Polish crime drama television series

The Thaw (Odwilż) is a Polish crime drama television series created by Marta Szymanek. Set in Szczecin, it tells the story of a detective investigating the murder of a young mother.

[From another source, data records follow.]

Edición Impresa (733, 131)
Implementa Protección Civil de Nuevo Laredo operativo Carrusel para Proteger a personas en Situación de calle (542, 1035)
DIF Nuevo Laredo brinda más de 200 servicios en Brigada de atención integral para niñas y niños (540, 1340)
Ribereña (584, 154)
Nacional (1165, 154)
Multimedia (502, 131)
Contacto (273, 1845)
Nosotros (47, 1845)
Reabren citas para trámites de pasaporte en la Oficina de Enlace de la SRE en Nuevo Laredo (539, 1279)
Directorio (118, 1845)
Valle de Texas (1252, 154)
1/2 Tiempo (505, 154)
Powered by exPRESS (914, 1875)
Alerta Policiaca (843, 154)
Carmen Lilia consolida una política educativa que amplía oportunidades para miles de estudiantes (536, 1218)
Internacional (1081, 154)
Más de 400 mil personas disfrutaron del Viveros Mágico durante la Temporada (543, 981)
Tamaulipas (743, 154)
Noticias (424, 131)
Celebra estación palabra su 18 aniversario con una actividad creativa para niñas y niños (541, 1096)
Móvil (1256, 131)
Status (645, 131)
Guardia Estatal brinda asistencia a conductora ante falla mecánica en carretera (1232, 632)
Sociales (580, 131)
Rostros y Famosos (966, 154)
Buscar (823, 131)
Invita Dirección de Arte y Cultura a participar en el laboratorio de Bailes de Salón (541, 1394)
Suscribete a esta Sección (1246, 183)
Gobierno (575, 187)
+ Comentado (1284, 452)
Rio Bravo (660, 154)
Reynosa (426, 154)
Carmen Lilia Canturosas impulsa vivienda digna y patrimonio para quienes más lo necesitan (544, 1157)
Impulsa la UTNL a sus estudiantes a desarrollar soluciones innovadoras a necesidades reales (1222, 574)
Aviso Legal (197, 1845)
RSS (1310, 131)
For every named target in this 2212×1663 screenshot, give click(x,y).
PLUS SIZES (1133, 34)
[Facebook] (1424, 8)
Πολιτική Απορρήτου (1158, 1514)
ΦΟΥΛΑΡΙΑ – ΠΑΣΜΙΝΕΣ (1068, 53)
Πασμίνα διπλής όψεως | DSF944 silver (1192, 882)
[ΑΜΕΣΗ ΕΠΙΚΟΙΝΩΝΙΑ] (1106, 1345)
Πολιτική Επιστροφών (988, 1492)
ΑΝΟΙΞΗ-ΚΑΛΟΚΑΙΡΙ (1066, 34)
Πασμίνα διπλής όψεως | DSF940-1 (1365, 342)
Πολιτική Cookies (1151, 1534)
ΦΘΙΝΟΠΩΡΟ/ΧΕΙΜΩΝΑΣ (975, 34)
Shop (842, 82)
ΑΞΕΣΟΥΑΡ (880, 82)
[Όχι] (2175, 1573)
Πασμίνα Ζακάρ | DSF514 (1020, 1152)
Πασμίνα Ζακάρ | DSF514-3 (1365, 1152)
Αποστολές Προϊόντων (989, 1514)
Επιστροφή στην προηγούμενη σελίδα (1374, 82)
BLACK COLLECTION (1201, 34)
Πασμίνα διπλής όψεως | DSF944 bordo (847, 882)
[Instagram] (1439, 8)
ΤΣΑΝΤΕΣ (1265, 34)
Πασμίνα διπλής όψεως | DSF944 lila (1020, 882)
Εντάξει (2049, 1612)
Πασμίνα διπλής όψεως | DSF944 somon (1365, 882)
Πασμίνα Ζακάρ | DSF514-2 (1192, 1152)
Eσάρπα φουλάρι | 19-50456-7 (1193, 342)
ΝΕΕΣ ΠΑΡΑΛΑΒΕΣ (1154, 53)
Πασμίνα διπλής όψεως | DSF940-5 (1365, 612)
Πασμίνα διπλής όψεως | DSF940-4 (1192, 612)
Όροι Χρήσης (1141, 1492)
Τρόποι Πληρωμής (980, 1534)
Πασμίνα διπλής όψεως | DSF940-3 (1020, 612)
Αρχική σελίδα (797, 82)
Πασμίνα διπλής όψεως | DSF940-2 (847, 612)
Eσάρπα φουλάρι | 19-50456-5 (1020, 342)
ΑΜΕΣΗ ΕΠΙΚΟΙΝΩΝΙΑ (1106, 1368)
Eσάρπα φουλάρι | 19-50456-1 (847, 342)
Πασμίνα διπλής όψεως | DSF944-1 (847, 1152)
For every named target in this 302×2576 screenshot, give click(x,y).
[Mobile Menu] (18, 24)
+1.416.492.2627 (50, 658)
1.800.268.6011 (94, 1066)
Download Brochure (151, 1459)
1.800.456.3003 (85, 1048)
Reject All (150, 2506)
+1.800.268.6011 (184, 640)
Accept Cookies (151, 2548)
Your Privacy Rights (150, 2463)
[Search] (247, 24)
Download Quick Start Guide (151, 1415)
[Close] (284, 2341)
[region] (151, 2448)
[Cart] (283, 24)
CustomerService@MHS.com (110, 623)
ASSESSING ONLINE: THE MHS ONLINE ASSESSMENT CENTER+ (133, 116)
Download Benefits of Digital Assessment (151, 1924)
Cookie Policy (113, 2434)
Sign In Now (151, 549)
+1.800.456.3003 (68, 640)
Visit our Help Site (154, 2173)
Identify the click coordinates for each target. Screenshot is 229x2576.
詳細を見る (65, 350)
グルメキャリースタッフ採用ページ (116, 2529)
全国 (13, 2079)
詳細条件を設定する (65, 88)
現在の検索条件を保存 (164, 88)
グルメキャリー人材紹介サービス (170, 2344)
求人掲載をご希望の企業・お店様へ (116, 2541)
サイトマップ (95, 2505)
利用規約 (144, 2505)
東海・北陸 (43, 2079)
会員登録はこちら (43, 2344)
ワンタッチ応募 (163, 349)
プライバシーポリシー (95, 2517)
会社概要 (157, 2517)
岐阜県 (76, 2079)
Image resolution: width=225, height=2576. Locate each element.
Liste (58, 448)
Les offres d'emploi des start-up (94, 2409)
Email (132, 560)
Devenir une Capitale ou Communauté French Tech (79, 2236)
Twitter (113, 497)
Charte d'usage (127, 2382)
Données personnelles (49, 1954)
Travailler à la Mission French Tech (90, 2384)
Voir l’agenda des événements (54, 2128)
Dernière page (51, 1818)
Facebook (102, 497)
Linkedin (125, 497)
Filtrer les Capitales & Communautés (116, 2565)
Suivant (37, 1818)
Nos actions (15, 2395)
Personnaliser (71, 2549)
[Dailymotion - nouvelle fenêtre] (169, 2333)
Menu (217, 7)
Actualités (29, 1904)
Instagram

It began airing on HBO Max on 1 April 2022.

==Premise==
Widowed detective Katarzyna Zawieja investigates the murder of a young woman and her newborn in Szczecin, while also coming to terms with the death of her own husband.

==Cast==
===Main===
- Katarzyna Wajda as Katarzyna Zawieja
- Bartłomiej Kotschedoff as Krzysztof Trepa
- Cezary Łukaszewicz as Andrzej Radwan
- Juliusz Chrząstowski as Bogdan Pietrzak
- Sebastian Fabijański as Marcin Kosiński
- Andrzej Grabowski as Jan Zawieja
- Bogusław Linda as Michał Strzelecki
- Agnieszka Dygant
- Mirosław Zbrojewicz
- Nikodem Rozbicki
- Aleksander Kaleta
- Eryk Kulm
- Andrzej Konopka
- Tomasz Schuchardt

===Recurring===
- Marcelina Stępkowska as Hania Zawieja
- Marcin Zarzeczny as Grzegorz Adamski
- Małgorzata Gorol as Anka Janas
- Monika Krzywkowska as Dorota Czerwińska
- Agnieszka Pilaszewska as Mirosława Janas
- Wojciech Zieliński as Wojciech Zawieja
- Julia Rosnowska as Magda Kosińska
- Jaśmina Polak as Zofia Radwan
- Piotr Żurawski as Konrad Janas
- Ewa Skibińska as Małgorzata Adamczyk
- Michał Czernecki
- Agnieszka Suchora
- Barbara Jonak

==Episodes==
===Series overview===

| Series | Episodes |  | Originally released |  |
| First released | Last released |
| 1 | 6 |  | 1 April 2022 | 15 April 2022 |
| 2 | 6 |  | 23 August 2024 | 27 September 2024 |
| 3 | 6 |  | 17 October 2025 | 21 November 2025 |

===Season 1 (2022)===

| No. overall | No. in season | Title | Duration | Original release date |
|---|---|---|---|---|
| 1 | 1 | "Episode 1" | 50 min | 1 April 2022 |
| 2 | 2 | "Episode 2" | 46 min | 1 April 2022 |
| 3 | 3 | "Episode 3" | 48 min | 8 April 2022 |
| 4 | 4 | "Episode 4" | 48 min | 8 April 2022 |
| 5 | 5 | "Episode 5" | 55 min | 15 April 2022 |
| 6 | 6 | "Episode 6" | 49 min | 15 April 2022 |

===Season 2 (2024)===

| No. overall | No. in season | Title | Duration | Original release date |
|---|---|---|---|---|
| 7 | 1 | "Episode One" | TBA | 23 August 2024 |
| 8 | 2 | "Episode Two" | TBA | 30 August 2024 |
| 9 | 3 | "Episode Three" | TBA | 6 September 2024 |
| 10 | 4 | "Episode Four" | TBA | 13 September 2024 |
| 11 | 5 | "Episode Five" | TBA | 20 September 2024 |
| 12 | 6 | "Episode Six" | TBA | 27 September 2024 |

===Season 3 (2025)===

| No. overall | No. in season | Title | Duration | Original release date |
|---|---|---|---|---|
| 13 | 1 | "Episode One" | TBA | 17 October 2025 |
| 14 | 2 | "Episode Two" | TBA | 24 October 2025 |
| 15 | 3 | "Episode Three" | TBA | 31 October 2025 |
| 16 | 4 | "Episode Four" | TBA | 7 November 2025 |
| 17 | 5 | "Episode Five" | TBA | 14 November 2025 |
| 18 | 6 | "Episode Six" | TBA | 21 November 2025 |

==Production==
The series was announced in December 2019. It was shot in Szczecin beginning in January 2020 and was scheduled to last until May of that year, however, filming was delayed due to the COVID-19 pandemic.